Slumping into my office chair, I unload all the things bothering me about Matt leaving for LA, the murders, the note, the phone call. He listens with little reaction. He’s ever the FBI agent-giving me no indication what he’s thinking. Matt does the same thing. Keir is the only one who lets his emotions play across his face when talking to me. I fear years on the job will eat that away.

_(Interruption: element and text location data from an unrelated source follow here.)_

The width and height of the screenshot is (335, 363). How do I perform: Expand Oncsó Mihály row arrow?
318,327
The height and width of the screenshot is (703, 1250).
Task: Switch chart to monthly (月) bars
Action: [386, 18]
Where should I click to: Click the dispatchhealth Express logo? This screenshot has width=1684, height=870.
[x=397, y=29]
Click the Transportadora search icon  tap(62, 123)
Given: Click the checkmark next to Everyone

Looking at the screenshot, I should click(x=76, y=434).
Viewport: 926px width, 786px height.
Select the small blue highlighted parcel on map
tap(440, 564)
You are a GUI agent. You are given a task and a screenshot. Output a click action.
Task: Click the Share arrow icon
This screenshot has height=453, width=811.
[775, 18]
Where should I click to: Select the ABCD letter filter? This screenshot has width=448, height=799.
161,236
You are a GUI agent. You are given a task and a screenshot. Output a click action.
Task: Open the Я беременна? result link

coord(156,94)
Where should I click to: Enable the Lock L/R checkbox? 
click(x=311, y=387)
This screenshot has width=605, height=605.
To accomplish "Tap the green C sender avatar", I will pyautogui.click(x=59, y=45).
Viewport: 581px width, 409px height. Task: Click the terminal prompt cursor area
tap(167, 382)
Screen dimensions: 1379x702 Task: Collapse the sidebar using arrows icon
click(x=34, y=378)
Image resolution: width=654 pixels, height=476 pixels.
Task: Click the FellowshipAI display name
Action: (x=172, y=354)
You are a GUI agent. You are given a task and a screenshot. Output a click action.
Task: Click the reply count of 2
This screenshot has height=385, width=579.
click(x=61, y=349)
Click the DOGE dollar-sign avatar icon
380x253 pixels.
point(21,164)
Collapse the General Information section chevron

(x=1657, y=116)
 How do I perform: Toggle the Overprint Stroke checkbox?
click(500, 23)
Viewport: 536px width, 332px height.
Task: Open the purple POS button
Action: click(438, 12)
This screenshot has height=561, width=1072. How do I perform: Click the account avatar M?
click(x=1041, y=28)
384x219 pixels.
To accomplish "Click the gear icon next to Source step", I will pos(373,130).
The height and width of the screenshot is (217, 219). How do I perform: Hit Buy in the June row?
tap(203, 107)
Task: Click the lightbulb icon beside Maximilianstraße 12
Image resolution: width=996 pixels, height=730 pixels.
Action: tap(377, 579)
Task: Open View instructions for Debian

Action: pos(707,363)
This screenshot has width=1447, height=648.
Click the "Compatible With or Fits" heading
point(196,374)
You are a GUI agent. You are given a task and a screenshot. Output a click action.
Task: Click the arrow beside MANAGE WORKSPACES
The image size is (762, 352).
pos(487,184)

“A year and half ago I did a stint in the Midwest following an activist who had a stalker. He swore up and down that this person was responsible for dead birds being left on his car. He’d get phone calls with dead air…there were a half dozen weird things happening, but my bureau chief wanted to pull us. He was convinced the guy had a screw loose. Until we found him decapitated near his vehicle one morning.”

I gasp, a hand flying to cover my mouth.

“I’m not trying to scare you any more than you already may be. I believe you. A stalker moves in the shadows. But Matt did the right thing by getting protection for your family until he can sort things out.”

What if he isn’t able to? What happens if Matt and the agents working for him can’t find the person doing the killings, making the threats?

My heart feels twisted in my chest.

I can’t spend the rest of my life feeling like this.